-- PROBLEM REQUIREMENTS --
Format every line of the items below as a JSON list of strings, one string per line, with blank lines left out.

-- Item position entries --

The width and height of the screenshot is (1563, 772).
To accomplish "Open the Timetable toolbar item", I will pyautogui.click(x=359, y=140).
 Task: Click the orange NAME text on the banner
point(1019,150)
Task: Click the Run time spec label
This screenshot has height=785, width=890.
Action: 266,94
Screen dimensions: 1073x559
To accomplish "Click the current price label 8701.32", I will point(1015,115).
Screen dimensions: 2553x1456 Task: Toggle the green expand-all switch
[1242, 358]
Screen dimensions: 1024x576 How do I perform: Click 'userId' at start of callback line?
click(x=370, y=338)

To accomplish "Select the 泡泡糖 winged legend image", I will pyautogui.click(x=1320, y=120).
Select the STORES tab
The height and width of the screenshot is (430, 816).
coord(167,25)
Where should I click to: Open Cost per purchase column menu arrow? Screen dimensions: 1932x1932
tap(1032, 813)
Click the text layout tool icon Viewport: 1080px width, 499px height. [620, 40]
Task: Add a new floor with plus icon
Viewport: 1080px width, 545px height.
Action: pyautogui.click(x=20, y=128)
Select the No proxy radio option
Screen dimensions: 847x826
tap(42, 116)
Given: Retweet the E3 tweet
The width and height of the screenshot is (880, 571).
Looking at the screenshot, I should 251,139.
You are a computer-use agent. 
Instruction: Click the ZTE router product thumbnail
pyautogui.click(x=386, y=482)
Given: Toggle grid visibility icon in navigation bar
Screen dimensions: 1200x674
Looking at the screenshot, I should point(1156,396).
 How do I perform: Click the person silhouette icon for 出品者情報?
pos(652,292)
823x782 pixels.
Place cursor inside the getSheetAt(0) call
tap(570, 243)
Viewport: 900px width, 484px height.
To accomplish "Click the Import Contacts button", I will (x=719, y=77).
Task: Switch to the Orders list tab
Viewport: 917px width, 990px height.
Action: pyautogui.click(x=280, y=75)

-- REPLY --
[
  "The width and height of the screenshot is (1563, 772).",
  "To accomplish \"Open the Timetable toolbar item\", I will pyautogui.click(x=359, y=140).",
  " Task: Click the orange NAME text on the banner",
  "point(1019,150)",
  "Task: Click the Run time spec label",
  "This screenshot has height=785, width=890.",
  "Action: 266,94",
  "Screen dimensions: 1073x559",
  "To accomplish \"Click the current price label 8701.32\", I will point(1015,115).",
  "Screen dimensions: 2553x1456 Task: Toggle the green expand-all switch",
  "[1242, 358]",
  "Screen dimensions: 1024x576 How do I perform: Click 'userId' at start of callback line?",
  "click(x=370, y=338)",
  "To accomplish \"Select the 泡泡糖 winged legend image\", I will pyautogui.click(x=1320, y=120).",
  "Select the STORES tab",
  "The height and width of the screenshot is (430, 816).",
  "coord(167,25)",
  "Where should I click to: Open Cost per purchase column menu arrow? Screen dimensions: 1932x1932",
  "tap(1032, 813)",
  "Click the text layout tool icon Viewport: 1080px width, 499px height. [620, 40]",
  "Task: Add a new floor with plus icon",
  "Viewport: 1080px width, 545px height.",
  "Action: pyautogui.click(x=20, y=128)",
  "Select the No proxy radio option",
  "Screen dimensions: 847x826",
  "tap(42, 116)",
  "Given: Retweet the E3 tweet",
  "The width and height of the screenshot is (880, 571).",
  "Looking at the screenshot, I should 251,139.",
  "You are a computer-use agent. ",
  "Instruction: Click the ZTE router product thumbnail",
  "pyautogui.click(x=386, y=482)",
  "Given: Toggle grid visibility icon in navigation bar",
  "Screen dimensions: 1200x674",
  "Looking at the screenshot, I should point(1156,396).",
  " How do I perform: Click the person silhouette icon for 出品者情報?",
  "pos(652,292)",
  "823x782 pixels.",
  "Place cursor inside the getSheetAt(0) call",
  "tap(570, 243)",
  "Viewport: 900px width, 484px height.",
  "To accomplish \"Click the Import Contacts button\", I will (x=719, y=77).",
  "Task: Switch to the Orders list tab",
  "Viewport: 917px width, 990px height.",
  "Action: pyautogui.click(x=280, y=75)"
]